Ob es sich nun um wertvolle Stücke handelt oder nicht: Der Bund der Versicherten empfiehlt, den Hausrat zu fotografieren und sämtliche Belege wie Rechnungen und Garantiescheine aufzubewahren. Sie dienen im Fall der Fälle als Beweismittel. Denn nach einem Einbruch gehört es zu den Pflichten des Versicherten, Polizei und Versicherung unverzüglich in Kenntnis zu setzen, nach Möglichkeit mit einer ausführlichen Liste aller Gegenstände, die gestohlen wurden. Dabei helfen die Fotos und Dokumente, die am besten bei Bekannten oder in einem Schließfach aufbewahrt werden. Diese Übersicht dient gleichsam als Hilfe bei der Ermittlung der nötigen Versicherungssumme. Versicherer gehen von pauschal 650 Euro je Quadratmeter aus. Laut BdV ist es allerdings zweckmäßiger, den Wert individuell zu berechnen, um nicht über- oder – noch schlimmer – unterversichert zu sein.

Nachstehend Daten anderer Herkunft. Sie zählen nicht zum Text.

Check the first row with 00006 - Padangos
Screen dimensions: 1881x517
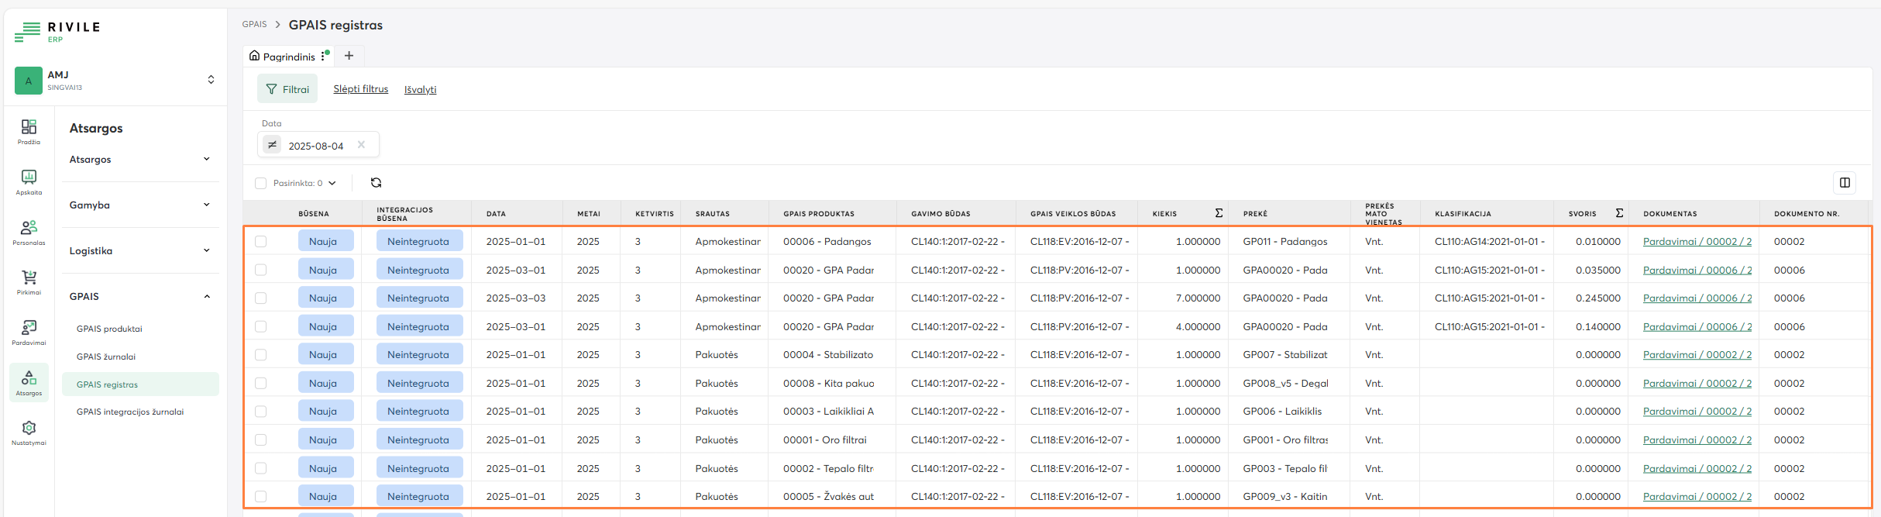click(x=261, y=242)
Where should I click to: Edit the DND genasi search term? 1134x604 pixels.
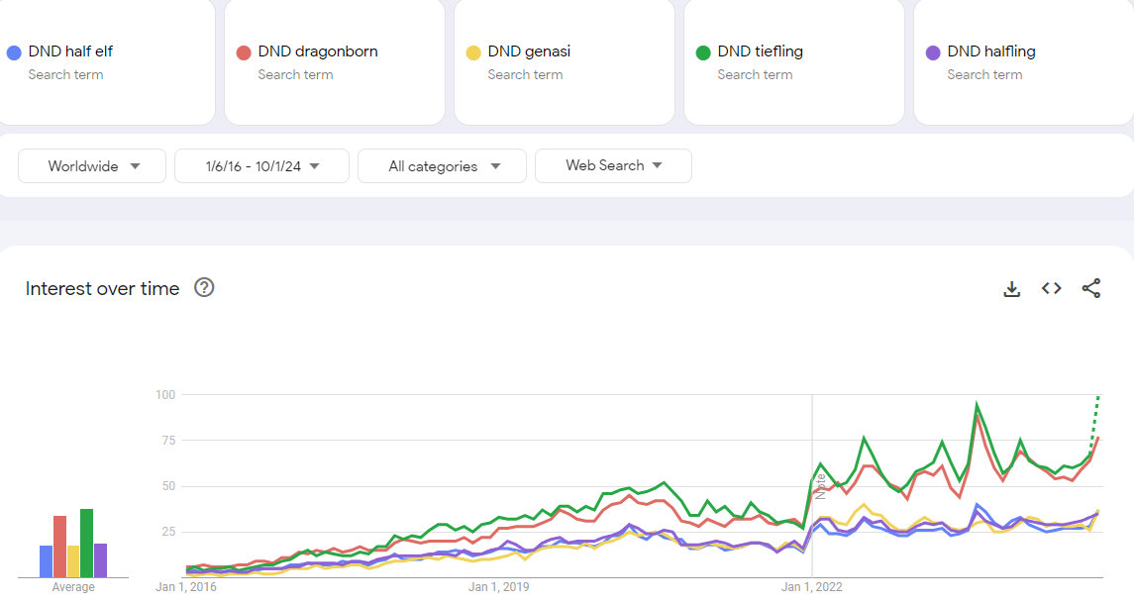pyautogui.click(x=529, y=51)
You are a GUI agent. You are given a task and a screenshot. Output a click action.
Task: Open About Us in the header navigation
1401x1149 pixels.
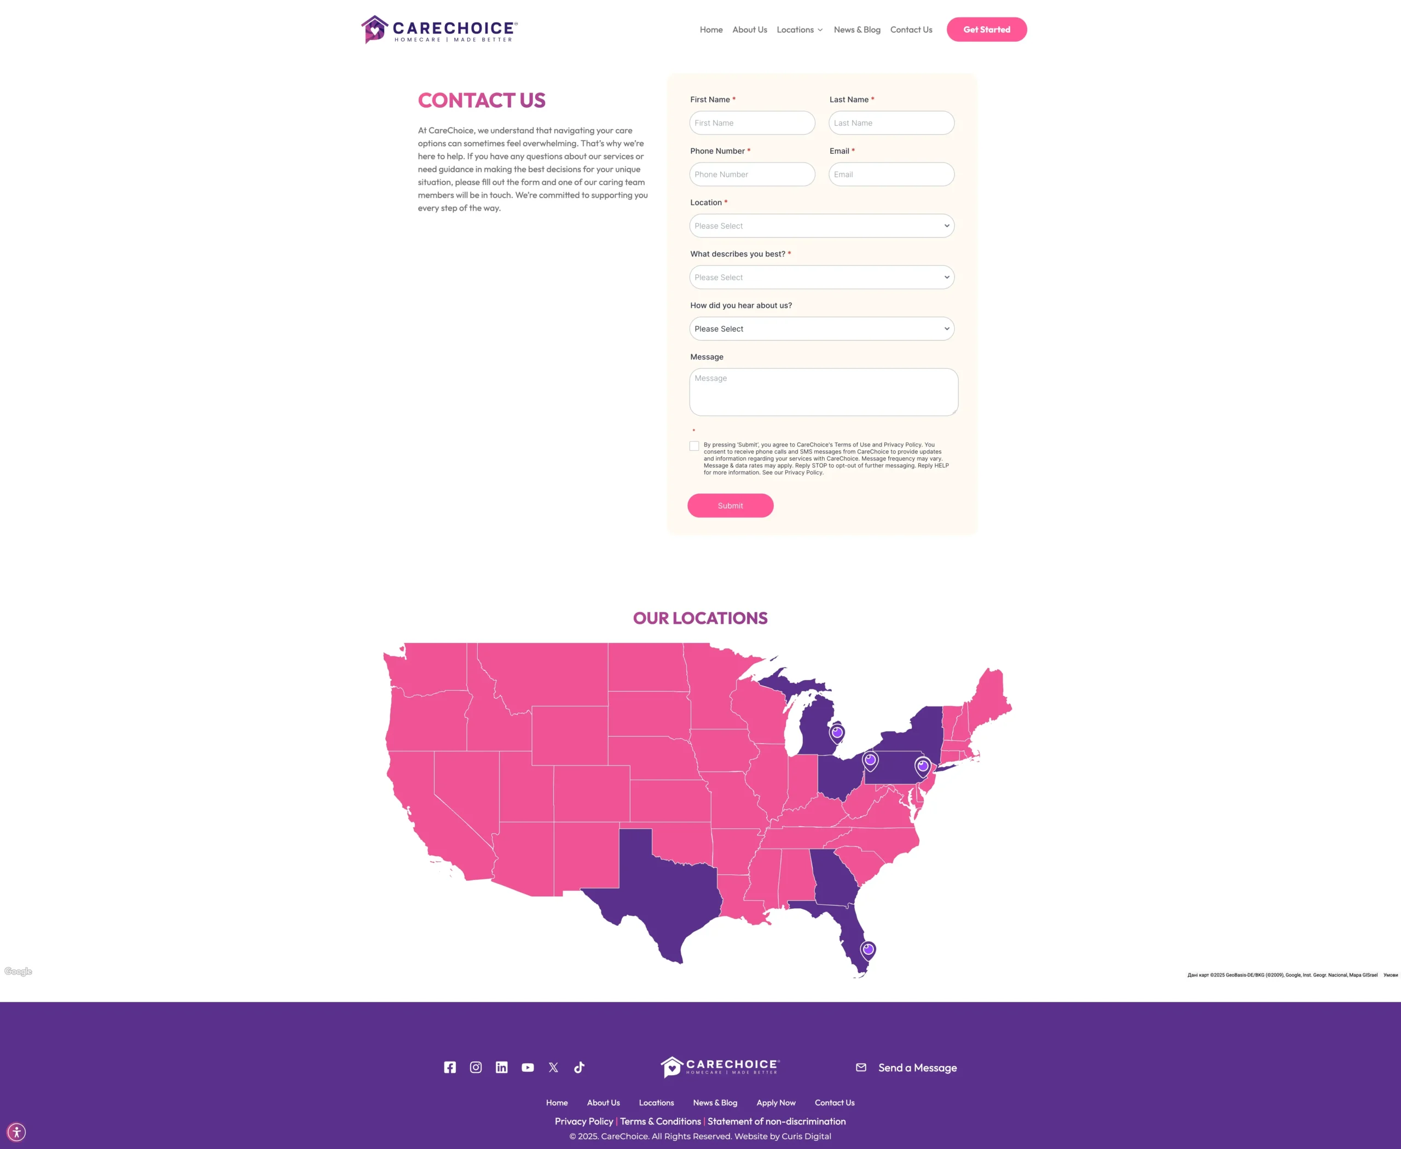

Damit man erst gar nicht in die Verlegenheit kommt, sollte die Wohnung so einbruchsicher wie möglich sein. Viele machen es den Dieben zu einfach. Statt die Fenster zu schließen, stehen sie auf Kipp und laden geradezu ein. Die Tür ist nur ins Schloss gezogen, aber nicht verschlossen. Das sind später für die Versicherung alles Gründe, den Rotstift anzusetzen und die Zahlung zu kürzen. Sie wertet ein solches Vorgehen als grobe Fahrlässigkeit. Wie man sich am besten schützt und wo die Schwachstellen sind, erfährt man unter anderem bei der Polizei, die regelmäßig über die Einbruchssicherheit informiert.